The National Bureau of Statistics (NBS) disclosed this in its quarterly VAT report on Sunday, September 8.
It shows the total VAT collections in the review quarter grew by 99.82 per cent on a year-on-year basis
The VAT collected in Q2 2024 was also higher than the N1.43 trillion collected in the first quarter of this year, showing a growth rate of 9.11 per cent on a quarter-on-quarter.
According to NBS, collections from local payments were N792.58 billion, foreign VAT payments were N395.74 billion, and import VAT contributed was N372.95 billion in Q2 2024.
It shows that on a quarter-on-quarter basis, human health and social work activities recorded the highest growth rate with 98.44 per cent to N2.16 billion.
This was followed by agriculture, forestry, and fishing with a 70.26 per cent increase to N2.08 billion and water supply, sewerage, waste management, and remediation activities with 59.75 per cent to N546.81 million.
The top three sectors that contributed the most to the total VAT collection in the review quarter were manufacturing, information and communication, and mining and quarrying, the NBS stated.
Of the total VAT collection of N1.56 trillion, the manufacturing sector contributed N183.89 billion, representing 11.78 per cent; information and communication, N140.795 billion, representing 9.02 per cent; and mining and quarrying N137.18 billion, representing 8.79 per cent.

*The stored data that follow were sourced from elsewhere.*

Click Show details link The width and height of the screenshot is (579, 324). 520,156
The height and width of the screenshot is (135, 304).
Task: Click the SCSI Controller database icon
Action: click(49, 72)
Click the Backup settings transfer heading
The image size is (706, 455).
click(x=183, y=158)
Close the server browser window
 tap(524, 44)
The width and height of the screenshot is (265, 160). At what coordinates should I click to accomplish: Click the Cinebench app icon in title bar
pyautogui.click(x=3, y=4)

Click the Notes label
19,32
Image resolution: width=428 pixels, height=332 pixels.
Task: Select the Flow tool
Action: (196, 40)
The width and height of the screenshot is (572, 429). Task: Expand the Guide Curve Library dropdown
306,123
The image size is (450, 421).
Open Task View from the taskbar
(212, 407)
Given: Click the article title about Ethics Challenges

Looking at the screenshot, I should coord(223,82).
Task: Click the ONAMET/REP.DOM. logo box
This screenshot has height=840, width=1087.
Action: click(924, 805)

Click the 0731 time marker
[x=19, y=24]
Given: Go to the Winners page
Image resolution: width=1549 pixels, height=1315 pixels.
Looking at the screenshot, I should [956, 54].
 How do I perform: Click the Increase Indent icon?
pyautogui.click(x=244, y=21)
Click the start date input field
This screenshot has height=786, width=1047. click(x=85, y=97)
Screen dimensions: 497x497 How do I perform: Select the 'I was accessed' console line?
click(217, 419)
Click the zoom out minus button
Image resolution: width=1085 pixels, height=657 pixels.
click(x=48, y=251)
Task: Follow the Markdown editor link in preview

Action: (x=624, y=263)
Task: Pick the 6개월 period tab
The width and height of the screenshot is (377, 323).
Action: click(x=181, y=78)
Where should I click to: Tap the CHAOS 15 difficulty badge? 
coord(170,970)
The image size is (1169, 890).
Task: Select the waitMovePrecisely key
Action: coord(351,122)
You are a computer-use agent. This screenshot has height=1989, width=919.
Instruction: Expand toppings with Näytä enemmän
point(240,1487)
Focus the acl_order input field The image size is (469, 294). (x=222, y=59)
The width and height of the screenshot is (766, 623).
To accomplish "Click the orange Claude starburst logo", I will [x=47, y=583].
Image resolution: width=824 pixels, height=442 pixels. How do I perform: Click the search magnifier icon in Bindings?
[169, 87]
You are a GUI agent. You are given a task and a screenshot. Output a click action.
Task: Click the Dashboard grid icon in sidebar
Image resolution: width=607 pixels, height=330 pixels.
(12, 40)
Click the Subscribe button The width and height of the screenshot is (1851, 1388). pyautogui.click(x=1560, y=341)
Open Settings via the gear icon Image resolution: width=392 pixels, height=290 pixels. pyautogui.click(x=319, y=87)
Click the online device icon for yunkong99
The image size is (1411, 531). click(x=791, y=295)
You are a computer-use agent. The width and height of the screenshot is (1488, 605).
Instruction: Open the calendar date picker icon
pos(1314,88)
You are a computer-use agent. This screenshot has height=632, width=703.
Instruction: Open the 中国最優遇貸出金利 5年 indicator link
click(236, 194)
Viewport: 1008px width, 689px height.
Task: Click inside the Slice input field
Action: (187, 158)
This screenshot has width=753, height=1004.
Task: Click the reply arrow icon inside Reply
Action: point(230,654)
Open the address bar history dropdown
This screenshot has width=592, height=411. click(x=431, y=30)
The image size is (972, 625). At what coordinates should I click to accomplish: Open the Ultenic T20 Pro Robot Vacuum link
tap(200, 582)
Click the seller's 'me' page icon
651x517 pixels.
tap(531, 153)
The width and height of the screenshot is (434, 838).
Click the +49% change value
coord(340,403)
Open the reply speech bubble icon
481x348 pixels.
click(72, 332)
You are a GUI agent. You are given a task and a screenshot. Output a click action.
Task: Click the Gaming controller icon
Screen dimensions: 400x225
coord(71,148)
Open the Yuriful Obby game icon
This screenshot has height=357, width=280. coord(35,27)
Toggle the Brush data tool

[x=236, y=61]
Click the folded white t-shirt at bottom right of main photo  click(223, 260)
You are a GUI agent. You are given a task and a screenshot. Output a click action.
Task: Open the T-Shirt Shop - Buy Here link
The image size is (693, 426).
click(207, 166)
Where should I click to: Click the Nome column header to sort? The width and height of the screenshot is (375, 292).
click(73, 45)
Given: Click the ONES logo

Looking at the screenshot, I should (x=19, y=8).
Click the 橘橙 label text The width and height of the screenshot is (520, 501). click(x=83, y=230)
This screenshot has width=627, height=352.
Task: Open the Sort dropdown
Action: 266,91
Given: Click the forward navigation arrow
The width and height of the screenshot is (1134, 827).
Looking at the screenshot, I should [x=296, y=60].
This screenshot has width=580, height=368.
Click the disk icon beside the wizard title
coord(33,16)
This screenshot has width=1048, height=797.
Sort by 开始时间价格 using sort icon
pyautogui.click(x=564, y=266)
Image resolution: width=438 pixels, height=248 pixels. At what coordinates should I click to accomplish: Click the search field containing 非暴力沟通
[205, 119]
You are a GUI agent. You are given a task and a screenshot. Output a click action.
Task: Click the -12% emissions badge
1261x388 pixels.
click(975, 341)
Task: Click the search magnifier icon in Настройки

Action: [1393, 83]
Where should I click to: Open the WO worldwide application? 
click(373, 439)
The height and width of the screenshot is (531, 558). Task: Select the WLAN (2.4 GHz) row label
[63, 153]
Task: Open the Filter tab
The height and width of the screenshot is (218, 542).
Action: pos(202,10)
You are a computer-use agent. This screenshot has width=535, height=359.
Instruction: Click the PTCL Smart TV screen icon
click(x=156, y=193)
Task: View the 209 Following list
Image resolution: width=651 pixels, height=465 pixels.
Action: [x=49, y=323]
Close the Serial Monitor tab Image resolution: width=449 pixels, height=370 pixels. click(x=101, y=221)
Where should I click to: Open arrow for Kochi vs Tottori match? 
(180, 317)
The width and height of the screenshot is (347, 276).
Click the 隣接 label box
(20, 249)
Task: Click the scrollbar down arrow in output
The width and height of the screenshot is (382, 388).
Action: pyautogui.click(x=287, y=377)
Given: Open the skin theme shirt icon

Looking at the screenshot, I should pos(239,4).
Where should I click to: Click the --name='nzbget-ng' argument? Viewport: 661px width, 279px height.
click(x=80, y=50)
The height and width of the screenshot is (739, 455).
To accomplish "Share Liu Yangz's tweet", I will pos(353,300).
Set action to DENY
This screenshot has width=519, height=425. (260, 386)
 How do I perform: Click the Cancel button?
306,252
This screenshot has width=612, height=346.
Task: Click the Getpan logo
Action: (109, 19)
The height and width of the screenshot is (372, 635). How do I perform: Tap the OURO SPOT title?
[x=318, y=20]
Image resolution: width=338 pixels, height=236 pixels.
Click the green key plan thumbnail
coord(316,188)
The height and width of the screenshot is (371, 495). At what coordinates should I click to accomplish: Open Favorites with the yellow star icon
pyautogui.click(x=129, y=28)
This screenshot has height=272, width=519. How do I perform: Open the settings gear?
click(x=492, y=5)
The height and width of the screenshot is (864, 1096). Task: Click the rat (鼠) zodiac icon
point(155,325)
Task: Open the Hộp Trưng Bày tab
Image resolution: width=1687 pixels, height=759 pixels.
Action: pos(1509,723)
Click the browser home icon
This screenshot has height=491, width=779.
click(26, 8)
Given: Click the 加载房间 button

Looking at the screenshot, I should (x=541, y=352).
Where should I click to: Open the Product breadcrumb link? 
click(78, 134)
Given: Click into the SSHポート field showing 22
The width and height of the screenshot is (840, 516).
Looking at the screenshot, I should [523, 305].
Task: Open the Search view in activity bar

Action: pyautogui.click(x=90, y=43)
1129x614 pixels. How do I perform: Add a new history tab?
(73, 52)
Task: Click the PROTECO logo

The federal, state, and local collect about 55 taxes and levies but with the ongoing reform, the presidential fiscal policy and tax reform committee has proposed the taxes and levies be prone to about eight.
The committee’s proposed tax items are income tax, value-added tax, property tax, customs duties, excise tax, stamp duties, special levy, and harmonised levy.
The key objective is to do away with nuisance taxes with meagre revenue yield, high cost of collection, and ultimate burden on the poor and small businesses and focuses on high revenue-yielding taxes that are broad-based and relatively easy to collect.
It is also to merge taxes and levies that are imposed on the same or substantially similar tax base, keep the total number of taxes across all levels of government to a single digit, and institutionalise the tax harmonisation reform to ensure sustainability.
The ICIR reports that VAT is a consumption tax levied on goods and services at each stage of the supply chain where value is added and it is one of the highest-yielding revenues for the Nigerian government.
It is one of the recommended taxes that the presidential fiscal and tax committee set up by President Bola Tinubu in July 2023 is working on to harmonise Nigeria’s fiscal policy and tax system.
The committee has recommended that the about 55 taxes and levies collected by the federal, state, and local governments be pruned to about eight taxes, a report by The ICIR explains the ongoing tax reform.